WORK REQUEST
In the entries below, find each line with the string "computer" and copy it.

[Dataset entries]
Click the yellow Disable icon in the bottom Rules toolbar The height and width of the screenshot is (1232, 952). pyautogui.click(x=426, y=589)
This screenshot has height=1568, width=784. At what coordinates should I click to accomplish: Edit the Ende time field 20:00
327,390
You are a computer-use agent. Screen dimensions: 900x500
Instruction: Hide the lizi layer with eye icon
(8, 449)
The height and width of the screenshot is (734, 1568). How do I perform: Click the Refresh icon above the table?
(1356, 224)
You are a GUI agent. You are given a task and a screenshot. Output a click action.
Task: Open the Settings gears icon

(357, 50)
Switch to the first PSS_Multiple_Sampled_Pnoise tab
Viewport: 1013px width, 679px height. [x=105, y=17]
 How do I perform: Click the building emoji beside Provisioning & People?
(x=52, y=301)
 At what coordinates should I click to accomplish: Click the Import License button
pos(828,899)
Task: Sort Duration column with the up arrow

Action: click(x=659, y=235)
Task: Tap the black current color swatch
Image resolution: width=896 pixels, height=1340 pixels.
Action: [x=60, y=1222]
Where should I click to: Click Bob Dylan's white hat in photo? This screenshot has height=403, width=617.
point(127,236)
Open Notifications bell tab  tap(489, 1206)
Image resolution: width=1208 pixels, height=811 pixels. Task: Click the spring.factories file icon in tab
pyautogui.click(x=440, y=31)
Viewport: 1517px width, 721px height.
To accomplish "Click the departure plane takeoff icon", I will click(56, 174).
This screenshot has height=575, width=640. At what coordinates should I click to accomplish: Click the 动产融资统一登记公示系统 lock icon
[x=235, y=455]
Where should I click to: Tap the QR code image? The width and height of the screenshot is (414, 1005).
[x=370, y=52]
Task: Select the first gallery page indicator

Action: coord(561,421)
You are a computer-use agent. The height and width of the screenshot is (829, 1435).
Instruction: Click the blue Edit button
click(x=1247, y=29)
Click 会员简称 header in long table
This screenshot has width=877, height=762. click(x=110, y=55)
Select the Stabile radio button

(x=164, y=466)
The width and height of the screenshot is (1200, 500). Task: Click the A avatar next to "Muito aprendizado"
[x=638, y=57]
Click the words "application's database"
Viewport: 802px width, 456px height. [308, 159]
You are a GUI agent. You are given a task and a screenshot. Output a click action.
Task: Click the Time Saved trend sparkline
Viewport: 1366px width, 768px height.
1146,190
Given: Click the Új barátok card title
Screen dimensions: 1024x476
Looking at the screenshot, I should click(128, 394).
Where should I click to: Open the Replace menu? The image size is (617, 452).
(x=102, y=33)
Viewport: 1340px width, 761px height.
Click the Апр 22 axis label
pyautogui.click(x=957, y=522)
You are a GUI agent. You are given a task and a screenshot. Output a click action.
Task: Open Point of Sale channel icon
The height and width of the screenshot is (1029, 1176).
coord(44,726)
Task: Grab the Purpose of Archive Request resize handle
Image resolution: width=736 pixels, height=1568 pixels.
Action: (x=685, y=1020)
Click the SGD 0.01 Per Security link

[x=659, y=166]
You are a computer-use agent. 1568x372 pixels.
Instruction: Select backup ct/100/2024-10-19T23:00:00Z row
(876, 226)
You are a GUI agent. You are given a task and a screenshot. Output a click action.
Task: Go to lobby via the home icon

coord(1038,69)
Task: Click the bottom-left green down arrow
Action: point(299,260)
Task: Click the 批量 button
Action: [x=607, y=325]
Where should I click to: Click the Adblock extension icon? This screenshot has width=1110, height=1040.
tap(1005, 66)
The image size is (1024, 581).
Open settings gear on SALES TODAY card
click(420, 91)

SOLUTION FOR THIS PROBLEM
You are a computer-use agent. Screen dimensions: 900x500
You are a computer-use agent. The height and width of the screenshot is (829, 1435).
You are a computer-use agent. 1568x372 pixels.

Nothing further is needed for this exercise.